In the midst of all this, roasting companies in North America and Europe were canceling orders as espresso machines sat cold and coffee bars remained shut.

Colleen Anunu who runs Gimme! Coffee out of Ithaca, New York says the pandemic has tip over her coffee roasting and retail business.

"We used to have pretty good a pretty good forecasting mechanism," she says for ordering beans from producers including Gatali in Rwanda. But not now. "We have no idea how the type of volumes that we're going to need. So that's a big challenge for our suppliers."

Pre-pandemic Gimme! Coffee had 7 coffee shops.
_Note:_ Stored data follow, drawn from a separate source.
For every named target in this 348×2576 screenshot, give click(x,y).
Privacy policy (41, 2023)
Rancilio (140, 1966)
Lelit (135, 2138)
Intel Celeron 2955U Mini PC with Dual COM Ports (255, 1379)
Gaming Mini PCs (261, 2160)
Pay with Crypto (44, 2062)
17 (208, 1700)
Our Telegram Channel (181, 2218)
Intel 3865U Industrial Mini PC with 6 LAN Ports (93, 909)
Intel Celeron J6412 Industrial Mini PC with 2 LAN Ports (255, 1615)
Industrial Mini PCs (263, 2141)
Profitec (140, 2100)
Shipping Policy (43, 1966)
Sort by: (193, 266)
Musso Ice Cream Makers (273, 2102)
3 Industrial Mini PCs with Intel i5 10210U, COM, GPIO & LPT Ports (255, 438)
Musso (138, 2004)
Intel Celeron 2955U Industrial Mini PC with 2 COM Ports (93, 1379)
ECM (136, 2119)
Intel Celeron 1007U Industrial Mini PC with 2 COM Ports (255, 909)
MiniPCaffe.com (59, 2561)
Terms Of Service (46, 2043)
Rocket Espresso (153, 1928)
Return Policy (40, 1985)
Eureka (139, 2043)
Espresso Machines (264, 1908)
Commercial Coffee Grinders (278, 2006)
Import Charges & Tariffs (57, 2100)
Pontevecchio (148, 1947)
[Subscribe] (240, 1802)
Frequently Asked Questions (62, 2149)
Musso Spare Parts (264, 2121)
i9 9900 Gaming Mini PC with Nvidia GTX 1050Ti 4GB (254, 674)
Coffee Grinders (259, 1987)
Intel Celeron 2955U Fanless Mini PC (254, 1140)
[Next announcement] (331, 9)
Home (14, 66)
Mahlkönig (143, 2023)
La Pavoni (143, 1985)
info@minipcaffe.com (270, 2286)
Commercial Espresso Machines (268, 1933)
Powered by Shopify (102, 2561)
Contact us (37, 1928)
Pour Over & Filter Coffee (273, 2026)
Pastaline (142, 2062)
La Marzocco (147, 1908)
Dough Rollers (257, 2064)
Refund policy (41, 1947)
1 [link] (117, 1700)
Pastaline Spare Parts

They ended up closing down six of them and laying off dozens of employees, mostly baristas.

"Overall, since the end of March, our total sales have been down 80 percent in retail," Anunu says.

The collapse of latte sales at independent coffee shops has been a blow to producers like Gatali at Roots Origin in Rwanda. Gatali and many other small companies had built their businesses around supplying high-quality, specialty beans to roasters at fair-trade prices.

"So it's really hard to plan," Gatali says of the sudden upheaval in coffee consumption habits as cafes shutdown. "It's really hard to plan for next year. It's really hard to plan for next month."

Yet despite the uncertainty and turmoil, Gatali got his beans harvested, sorted and packed for export.

Despite on of the worst COVID outbreaks in the world Brazil hasn't had much difficulty with labor shortages because much of the coffee harvest is done by machines. "Because of the mechanical harvesting, picking is not as much of an issue," says Chris Davidson, a senior trader with Atlas Coffee Importers in Seattle. "You can run a very large farm (in Brazil) with much less staff than you would in other parts of Central America and South America."

Amidst all the pandemic related challenges, most coffee producers still managed to keep operating. Brazil even appears to be on track to harvest a record crop in 2020.

COVID-19 has upended many industries around the world. It's caused some analysts to declare globalization "over". But the coffee trade shows that even in the face of this crisis some global supply chains remain incredibly resilient.